October 28th, 2009 by Embedded I · 4 Comments · Politics

To Canadians’ great shame, it was Canada’s province of Saskatchewan that initiated socialist politics in N. America, under Tommy Douglas.

Douglas brought to N. America, the unoriginal, yet winning, political trick

Yep, citizens of Saskatchewan were willing to vote for whichever politician would spend more of other peoples’ money. Each voter hoped s/he would benefit more than that money, from taxation, would cost them personally . Nor did they care for what the full provincial economic cost would be.  They only hoped that the dollars taken would somehow come their way, when they needed them.  Each citizen hoped that his cost::benefit ratio would be smaller than anyone else’s.

That view has an interesting history.

Picture a starving ‘dirt’ farmer & his family;  e.g. Henry Fonda in the “Grapes of Wrath”:

The-Grapes-of-Wrath---Henry-Fonda-(1940)-770718

In those days, 98% of Canadians were farmers. Before Tommy Douglas’s political success, in Saskatchewan, a great many people refused to accept, let alone apply for, such government funds as Workmen’s Compensation, or Unemployment Insurance.
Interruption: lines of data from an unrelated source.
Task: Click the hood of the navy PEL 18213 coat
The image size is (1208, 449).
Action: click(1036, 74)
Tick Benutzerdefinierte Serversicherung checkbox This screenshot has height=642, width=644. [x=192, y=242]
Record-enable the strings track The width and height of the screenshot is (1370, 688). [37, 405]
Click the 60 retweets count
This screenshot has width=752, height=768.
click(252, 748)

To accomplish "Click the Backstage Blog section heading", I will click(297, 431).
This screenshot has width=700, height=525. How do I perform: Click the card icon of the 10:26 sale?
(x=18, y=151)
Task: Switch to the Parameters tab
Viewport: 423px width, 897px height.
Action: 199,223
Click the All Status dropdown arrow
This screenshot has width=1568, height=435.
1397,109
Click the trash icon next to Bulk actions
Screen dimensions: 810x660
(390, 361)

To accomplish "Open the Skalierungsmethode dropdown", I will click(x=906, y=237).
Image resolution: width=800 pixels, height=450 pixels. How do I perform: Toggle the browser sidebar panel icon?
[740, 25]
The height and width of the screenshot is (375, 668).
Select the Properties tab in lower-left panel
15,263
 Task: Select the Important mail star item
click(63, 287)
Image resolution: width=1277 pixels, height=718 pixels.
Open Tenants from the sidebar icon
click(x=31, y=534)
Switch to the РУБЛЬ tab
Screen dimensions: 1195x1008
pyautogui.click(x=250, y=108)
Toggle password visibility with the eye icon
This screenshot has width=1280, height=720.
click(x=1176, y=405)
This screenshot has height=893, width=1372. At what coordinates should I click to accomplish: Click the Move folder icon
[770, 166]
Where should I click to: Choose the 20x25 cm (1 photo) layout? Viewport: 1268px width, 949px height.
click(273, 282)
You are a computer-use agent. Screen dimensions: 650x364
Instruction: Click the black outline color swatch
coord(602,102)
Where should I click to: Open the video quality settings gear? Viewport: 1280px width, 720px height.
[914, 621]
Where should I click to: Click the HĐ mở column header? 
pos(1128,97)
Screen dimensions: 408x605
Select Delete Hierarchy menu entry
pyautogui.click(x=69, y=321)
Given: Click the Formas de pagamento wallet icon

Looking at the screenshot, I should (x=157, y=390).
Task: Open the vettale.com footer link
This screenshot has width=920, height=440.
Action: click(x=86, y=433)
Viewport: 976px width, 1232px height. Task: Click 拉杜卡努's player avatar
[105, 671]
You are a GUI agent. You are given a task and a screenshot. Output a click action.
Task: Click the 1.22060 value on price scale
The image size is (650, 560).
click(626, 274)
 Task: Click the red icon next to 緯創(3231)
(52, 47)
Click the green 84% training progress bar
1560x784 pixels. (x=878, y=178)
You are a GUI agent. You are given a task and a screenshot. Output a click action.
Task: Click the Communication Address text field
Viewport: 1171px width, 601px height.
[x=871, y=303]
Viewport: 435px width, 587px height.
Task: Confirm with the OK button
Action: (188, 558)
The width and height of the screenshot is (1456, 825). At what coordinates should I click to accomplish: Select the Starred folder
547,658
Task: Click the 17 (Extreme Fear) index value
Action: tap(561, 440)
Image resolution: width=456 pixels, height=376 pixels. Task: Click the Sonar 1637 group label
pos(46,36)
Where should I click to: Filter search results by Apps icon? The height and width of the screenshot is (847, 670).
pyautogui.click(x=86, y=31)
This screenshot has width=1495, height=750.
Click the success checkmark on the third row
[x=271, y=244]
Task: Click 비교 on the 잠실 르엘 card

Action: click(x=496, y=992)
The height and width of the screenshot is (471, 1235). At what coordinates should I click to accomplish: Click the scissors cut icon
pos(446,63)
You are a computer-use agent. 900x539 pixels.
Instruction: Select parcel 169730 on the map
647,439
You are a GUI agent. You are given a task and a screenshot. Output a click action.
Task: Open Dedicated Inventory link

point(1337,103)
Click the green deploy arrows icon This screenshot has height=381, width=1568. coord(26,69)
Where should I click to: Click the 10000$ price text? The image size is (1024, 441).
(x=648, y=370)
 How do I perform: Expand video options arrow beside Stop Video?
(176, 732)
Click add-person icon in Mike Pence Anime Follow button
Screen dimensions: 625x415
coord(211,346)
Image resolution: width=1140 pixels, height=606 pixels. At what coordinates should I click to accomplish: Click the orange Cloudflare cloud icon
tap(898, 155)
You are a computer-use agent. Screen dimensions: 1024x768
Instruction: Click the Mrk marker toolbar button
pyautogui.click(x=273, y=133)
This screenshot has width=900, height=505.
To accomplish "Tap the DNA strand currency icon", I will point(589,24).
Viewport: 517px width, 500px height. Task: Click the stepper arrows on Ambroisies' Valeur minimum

Why?

Because they knew they would be using other people’s money, and preferred to starve rather than stoop so low.

That pride, that virtue, is, today, incredible. Who, now, thinks with such integrity? (Certainly not commenter Paulhus) H_ll, the public schools require, by implication, that children think otherwise!

Before Tommy Douglas’s influence, men knew what it meant to be self-reliant rather than parasitic. Such men exist no more. Yes, there are a few statistical exceptions (I must be one of them).

In almost comedic irony, Leftists wail about the selfish greed of the wealthy, yet they hope to greedily steal other peoples’ wealth for their own ‘higher’ ideals.

4 Comments so far ↓

  • Mike

    I believe this is where Galt correctly illustrated that the parasitic individual “blanks out.”

    “You realize that you’re taking money unearned from other people, right?” Blank-out. “You realize that you have no right to the money you are claiming, right?” Blank-out. “You realize that if you continue to take their money, they’re going to be incentivized to make less of it so there is less for you and your sort to steal, right?” Blank-out. “You realize if everyone follows suit, everyone lowers themselves to your level, right?” Well, sure. Misery loves company. Nobody wants to drink alone.

  • Steve D

    “To Canadians’ great shame, it was Canada’s province of Saskatchewan that initiated socialist politics in N. America, under Tommy Douglas.”

    I guess that is to Saskatchewan’s great shame. It was to Canada’s great shame to follow suit.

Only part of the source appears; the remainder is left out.